Y aquí entronco con mi propio ser. Porque todo viene de atrás (pongamos dos años)... Y también porque todo puede enmarcarse en una amistad profunda e intensa... Y entonces, ¡oh!, se complica todo... Y todo se dispara... La navaja se abre. Con ella se tajan las briznas del tiempo.

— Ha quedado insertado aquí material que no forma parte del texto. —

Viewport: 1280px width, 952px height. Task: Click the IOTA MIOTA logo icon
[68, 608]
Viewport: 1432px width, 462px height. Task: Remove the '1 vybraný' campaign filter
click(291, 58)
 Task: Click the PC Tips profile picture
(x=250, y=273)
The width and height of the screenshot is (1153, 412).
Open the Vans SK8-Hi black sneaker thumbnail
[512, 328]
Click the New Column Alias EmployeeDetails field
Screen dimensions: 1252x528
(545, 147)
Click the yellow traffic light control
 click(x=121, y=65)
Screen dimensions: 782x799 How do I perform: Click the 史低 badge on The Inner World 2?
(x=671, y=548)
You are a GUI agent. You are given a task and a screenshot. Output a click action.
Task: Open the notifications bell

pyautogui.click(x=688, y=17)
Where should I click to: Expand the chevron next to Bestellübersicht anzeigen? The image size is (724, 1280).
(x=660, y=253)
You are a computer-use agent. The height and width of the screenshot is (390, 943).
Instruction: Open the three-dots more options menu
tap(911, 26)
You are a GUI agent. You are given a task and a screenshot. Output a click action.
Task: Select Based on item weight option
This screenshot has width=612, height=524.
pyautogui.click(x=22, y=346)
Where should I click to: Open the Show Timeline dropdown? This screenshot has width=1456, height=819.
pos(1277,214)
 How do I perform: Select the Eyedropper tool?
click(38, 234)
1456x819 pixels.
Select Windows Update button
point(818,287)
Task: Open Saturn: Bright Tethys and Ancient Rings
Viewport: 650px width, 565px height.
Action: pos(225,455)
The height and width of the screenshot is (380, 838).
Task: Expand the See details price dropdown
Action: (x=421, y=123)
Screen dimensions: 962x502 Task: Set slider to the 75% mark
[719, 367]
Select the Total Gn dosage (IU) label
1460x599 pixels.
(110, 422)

Pero no quiero poetizar. Solo convenir las bases de un diálogo interior conmigo mismo y con la novela de Virginia Woolf. Con Ella (aquí Ella no es La Joven de la Perla). Digo Ella, la mía. No la otra. Es decir: esa que no me pertenece. Esa que queda fuera del ámbito de mi imaginación. De este modo tan prosaico funciona la mente de aquel que sueña: le duele lo real, le place lo fantástico, lo literario. La hipersensibilidad (cercana, ésta, al sueño) es muy puñetera. Cualquier rocetón con alguien puede derivar en un melodrama psíquico y aún físico. No así su imagen mental (la del rocetón). Ésta siempre es positiva por muy difuminado que quede el borde de la misma. Y por mucho que sintamos hastío o dejadez o sueño a la hora de representárnosla. Por mucho y por muy. Sí. Por mucho y también por muy. Y ahí está otra vez la imagen de la mujer (o del hombre) que suscita todo eso en la mente del pobrecito soñador. Qué grande delicadeza tocar con los dedos de la fantasía el sentimiento puro. Pero no quiero poetizar. Léase, mejor, lo que sigue:
“Al repasar su larga amistad –treinta años casi–, la teoría de Clarissa encontraba, hasta cierto punto, confirmación. Aunque sus entrevistas habían sido breves, fallidas, a menudo dolorosas, a lo que había que añadir ausencias (las de Peter) e interrupciones (aquella mañana, por ejemplo, se había presentado Elizabeth –bien parecida, muda, semejante a una potranca de largas patas–, precisamente cuando empezaba de verdad a hablar con Clarissa), el efecto sobre su vida era inconmensurable. Había un misterio en ello. Se recibía una simiente cortante, puntiaguda, incómoda, la entrevista misma, terriblemente dolorosa la mitad de las veces; con la ausencia, sin embargo, en los lugares más insospechados, germinaba, se abría, perfumaba el ambiente; era posible tocarla, gustarla, situarla, sentirla y entenderla, después de años de olvido. De esa manera Clarissa había vuelto a él a bordo de un buque, en el Himalaya, sugerida por las cosas más extrañas (de la misma manera que Sally Seton, aquella boba generosa y exaltada, pensaba en él cuando veía hortensias azules). Clarissa había influido en su vida más que ninguna otra persona. Y siempre presentándose cuando él no la buscaba, fría, señorial, crítica; o seductora, romántica, evocadora de un prado o de las mieses en Inglaterra. La veía casi siempre en el campo, no en Londres. Una tras otra, las escenas en Bourton…”.
Ahora sí parafrasearé a Caballero Bonald. Y lo haré del siguiente modo: A batallas de amor, campo de olvido. Y no de pluma.
Ea. Dicho queda. ¡Ojalá no tenga que arrepentirme!